Problem to solve »
Decide whether each statement agrees with the thread on nested versus multi-valued fields: (a) the first post describes the application as read-heavy; (b) the first post reports hearing that nested documents can lower memory requirements for faceting; (c) the second post adds a discussion from IRC. For each, answer yes or no and quote the thread's deciding words.
━━ Selected text ━━
Nested vs. multi-valued for facet performance


(Andrew Clegg) #1

Hi,

I've heard in one or two places, like this thread (2nd post):

https://groups.google.com/group/elasticsearch/browse_thread/thread/78f2600ad069cabb/19a688a270fa80cf?lnk=raot

that using nested documents instead of multi-valued fields can reduce
memory requirements for faceting by quite a lot.

But I wasn't sure if I understood it what it meant.

Is it just replacing documents like this:

{
"user" : "bart",
"friends" : [ "homer", "maggie", "marge" ]
}

with something like this?

{
"user" : "bart",
"friends" : [
{ "user" : "homer" },
{ "user" : "maggie" },
{ "user" : "marge" }
]
}

If it is that simple, why does anyone use list-valued fields at all when
this is more efficient? Is there any other downside (apart from bigger JSON
messages)?

(If it makes a difference, our application is write-heavy and largely
facet-based)

Can you add a field with nested documents at indexing time, or do you have
to map it in advance manually?

Many thanks!

Andrew.


(Andrew Clegg) #2

Appending this discussion from IRC for the benefit of future searchers --
thanks Clinton.

4:46 PM <clintongormleyhttps://irccloud.com/#!/irc.freenode.net:6667/clintongormley

so...
━━━
━━ Extracted records ━━
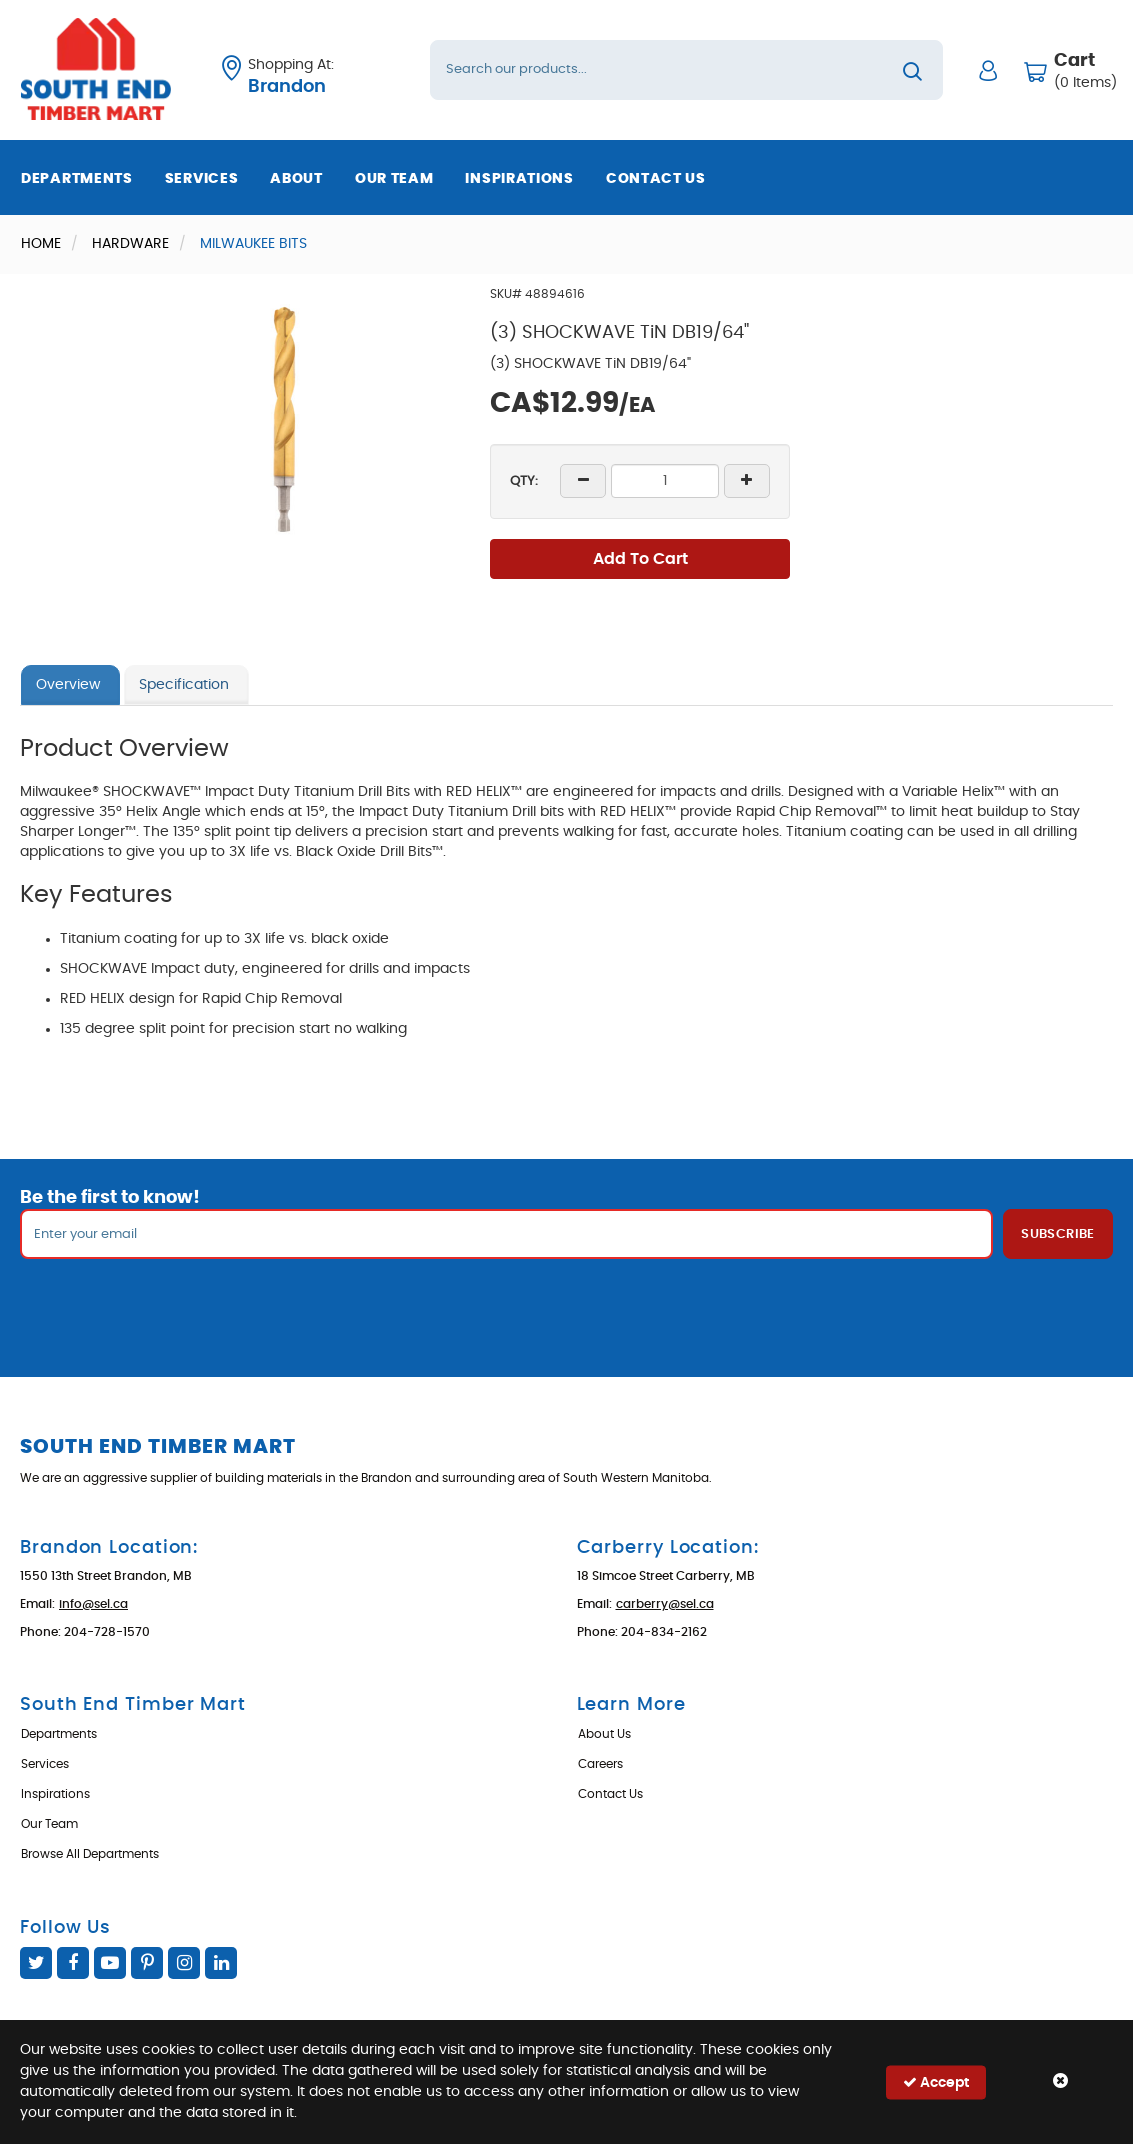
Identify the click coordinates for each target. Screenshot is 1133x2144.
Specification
━━━
━━ Extracted records ━━
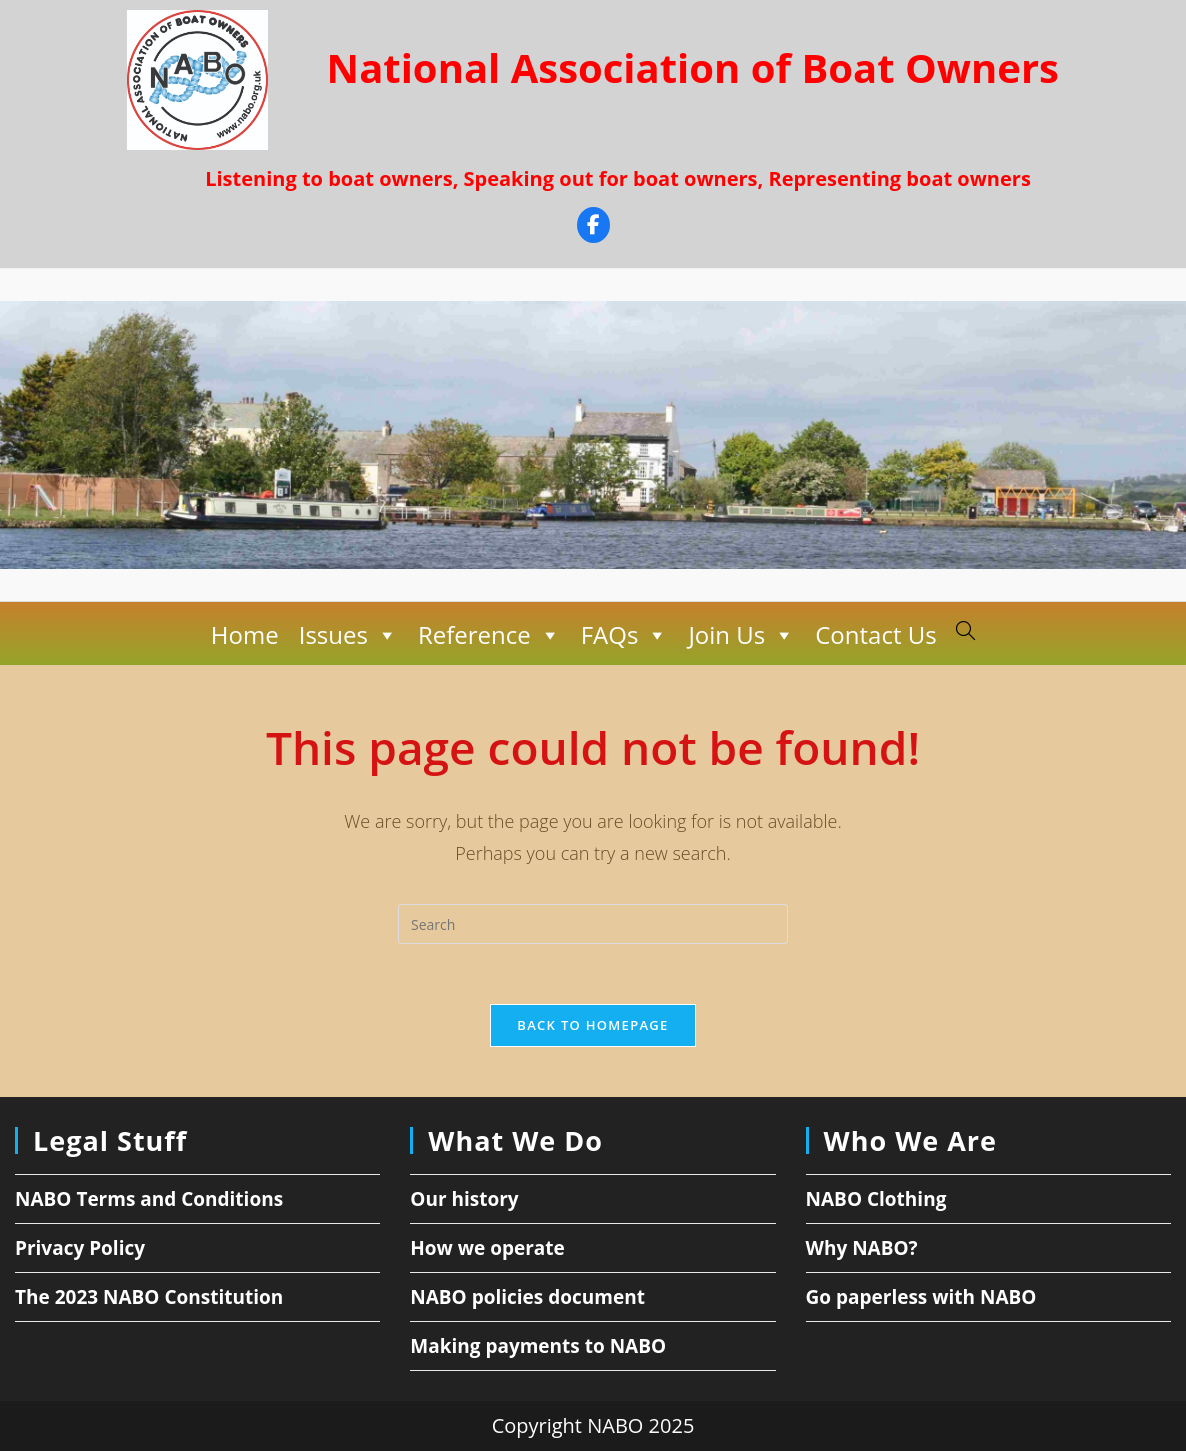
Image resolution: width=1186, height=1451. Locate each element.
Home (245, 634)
━━━
Final result »
(a) No: "our application is write-heavy and largely facet-based"
(b) Yes: "using nested documents instead of multi-valued fields can reduce memory requirements for faceting by quite a lot"
(c) Yes: "Appending this discussion from IRC for the benefit of future searchers"